• **DATA EXTRACTS**
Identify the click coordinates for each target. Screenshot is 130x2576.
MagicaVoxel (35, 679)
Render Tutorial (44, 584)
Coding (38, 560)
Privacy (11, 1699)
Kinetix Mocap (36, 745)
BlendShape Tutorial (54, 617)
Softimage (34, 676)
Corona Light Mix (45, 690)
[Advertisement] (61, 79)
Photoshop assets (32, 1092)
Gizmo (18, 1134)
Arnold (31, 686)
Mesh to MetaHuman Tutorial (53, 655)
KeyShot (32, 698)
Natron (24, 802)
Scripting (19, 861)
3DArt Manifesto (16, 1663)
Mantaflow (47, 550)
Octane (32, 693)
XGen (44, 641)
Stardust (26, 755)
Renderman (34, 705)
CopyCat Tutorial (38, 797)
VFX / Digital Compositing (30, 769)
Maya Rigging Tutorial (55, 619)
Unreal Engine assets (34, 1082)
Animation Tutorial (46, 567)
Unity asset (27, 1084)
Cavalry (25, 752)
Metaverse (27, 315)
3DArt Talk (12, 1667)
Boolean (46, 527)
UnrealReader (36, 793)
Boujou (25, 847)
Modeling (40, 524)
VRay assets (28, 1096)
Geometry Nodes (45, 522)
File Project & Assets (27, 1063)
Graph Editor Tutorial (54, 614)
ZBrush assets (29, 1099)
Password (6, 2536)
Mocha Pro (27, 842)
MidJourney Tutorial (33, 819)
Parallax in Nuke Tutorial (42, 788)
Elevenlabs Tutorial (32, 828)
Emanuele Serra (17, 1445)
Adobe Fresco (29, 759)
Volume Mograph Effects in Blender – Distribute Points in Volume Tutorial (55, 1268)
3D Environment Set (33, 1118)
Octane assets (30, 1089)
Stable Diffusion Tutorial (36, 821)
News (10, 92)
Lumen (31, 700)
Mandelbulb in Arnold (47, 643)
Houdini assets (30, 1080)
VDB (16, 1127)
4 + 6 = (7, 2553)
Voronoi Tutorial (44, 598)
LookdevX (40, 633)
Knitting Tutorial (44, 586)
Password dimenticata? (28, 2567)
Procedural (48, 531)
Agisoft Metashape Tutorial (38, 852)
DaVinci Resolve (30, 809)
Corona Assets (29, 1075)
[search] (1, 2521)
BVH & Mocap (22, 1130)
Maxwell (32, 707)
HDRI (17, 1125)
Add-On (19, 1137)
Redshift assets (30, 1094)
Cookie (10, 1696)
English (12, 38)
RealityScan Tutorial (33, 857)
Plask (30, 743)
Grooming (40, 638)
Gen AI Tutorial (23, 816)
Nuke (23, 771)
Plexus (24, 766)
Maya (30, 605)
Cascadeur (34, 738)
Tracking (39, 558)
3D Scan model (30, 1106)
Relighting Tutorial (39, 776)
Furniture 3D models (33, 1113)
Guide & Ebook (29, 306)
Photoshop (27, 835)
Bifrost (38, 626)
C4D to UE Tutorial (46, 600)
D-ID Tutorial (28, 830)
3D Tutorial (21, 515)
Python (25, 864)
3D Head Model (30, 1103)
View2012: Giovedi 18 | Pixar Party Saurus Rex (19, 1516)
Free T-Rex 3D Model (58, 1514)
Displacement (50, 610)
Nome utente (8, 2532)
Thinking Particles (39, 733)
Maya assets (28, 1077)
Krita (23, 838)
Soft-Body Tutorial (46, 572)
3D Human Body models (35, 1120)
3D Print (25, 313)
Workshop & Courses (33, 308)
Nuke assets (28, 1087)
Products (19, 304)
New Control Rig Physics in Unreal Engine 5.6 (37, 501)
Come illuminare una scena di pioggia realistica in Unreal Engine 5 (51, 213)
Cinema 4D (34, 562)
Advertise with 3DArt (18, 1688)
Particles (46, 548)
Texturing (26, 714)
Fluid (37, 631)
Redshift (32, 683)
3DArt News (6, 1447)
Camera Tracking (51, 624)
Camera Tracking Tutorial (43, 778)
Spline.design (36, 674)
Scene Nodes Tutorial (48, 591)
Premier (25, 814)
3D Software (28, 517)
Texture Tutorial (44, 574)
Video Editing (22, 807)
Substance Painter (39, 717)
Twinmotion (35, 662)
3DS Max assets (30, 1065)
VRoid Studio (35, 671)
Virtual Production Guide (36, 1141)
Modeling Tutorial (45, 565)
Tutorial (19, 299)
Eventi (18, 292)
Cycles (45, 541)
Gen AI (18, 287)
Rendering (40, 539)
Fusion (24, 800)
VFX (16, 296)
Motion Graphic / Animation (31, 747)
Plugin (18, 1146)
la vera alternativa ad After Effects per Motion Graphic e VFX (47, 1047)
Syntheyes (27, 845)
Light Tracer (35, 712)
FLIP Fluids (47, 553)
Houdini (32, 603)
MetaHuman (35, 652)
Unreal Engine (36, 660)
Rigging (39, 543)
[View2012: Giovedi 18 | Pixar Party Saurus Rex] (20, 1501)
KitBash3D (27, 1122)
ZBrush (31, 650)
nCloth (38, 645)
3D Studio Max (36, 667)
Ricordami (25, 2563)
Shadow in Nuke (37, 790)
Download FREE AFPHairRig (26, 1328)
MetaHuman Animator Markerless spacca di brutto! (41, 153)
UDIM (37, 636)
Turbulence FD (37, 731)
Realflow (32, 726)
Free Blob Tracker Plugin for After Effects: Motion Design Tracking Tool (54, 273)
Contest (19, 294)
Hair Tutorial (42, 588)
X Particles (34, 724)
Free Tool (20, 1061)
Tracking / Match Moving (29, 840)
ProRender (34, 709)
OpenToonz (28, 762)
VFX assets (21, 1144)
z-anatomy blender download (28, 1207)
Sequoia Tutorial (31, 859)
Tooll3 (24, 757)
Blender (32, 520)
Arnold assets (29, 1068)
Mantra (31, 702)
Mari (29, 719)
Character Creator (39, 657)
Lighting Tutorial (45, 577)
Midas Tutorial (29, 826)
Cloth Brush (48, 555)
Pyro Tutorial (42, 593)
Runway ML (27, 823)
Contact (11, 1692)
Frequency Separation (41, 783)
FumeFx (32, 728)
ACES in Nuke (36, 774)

• **TASK PROMPT**
Filter the records for lines containing the word "Guide" and copy each one.

• **SOLUTION TO THIS PROBLEM**
Guide & Ebook (29, 306)
Virtual Production Guide (36, 1141)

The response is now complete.